→ **Your assignment**
Output only how many lines below contain "الفلسطينية".

══ Material to process

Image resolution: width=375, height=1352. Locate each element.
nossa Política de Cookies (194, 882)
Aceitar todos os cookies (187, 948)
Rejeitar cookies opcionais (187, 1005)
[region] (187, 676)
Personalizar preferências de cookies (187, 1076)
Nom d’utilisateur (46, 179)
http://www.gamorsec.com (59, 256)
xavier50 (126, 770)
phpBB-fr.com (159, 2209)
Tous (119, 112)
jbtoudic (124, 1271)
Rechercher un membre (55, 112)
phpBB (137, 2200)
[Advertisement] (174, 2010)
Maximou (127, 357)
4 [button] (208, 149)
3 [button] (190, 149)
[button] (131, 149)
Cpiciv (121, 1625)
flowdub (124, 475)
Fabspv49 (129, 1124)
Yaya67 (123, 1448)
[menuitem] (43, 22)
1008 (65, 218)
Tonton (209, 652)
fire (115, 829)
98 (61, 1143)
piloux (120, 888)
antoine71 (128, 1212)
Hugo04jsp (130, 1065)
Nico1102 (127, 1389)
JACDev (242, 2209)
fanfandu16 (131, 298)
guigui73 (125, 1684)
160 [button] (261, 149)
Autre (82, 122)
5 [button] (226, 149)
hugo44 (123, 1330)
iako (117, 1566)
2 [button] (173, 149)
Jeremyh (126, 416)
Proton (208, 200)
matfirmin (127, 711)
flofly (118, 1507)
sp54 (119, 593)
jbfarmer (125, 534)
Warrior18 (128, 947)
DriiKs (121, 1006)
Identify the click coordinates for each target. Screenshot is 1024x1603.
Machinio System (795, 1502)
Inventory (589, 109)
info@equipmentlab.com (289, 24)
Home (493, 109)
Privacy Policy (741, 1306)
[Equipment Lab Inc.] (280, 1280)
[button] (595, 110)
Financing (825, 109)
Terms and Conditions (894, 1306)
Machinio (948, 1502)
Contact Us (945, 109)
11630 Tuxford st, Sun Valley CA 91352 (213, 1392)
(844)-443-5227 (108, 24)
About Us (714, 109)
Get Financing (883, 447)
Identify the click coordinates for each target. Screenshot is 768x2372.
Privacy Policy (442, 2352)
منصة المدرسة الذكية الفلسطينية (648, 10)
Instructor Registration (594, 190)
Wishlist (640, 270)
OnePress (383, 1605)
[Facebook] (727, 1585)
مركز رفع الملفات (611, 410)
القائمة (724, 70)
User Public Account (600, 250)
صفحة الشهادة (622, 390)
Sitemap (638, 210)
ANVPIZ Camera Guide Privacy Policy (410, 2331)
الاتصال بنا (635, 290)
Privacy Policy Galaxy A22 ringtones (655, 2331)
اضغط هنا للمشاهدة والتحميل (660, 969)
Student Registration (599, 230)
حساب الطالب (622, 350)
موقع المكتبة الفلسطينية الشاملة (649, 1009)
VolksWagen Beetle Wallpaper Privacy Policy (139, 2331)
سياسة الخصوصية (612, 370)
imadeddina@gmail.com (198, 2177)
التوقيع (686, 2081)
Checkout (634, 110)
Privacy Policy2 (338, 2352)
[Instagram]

════

→ **Solved exercise**
2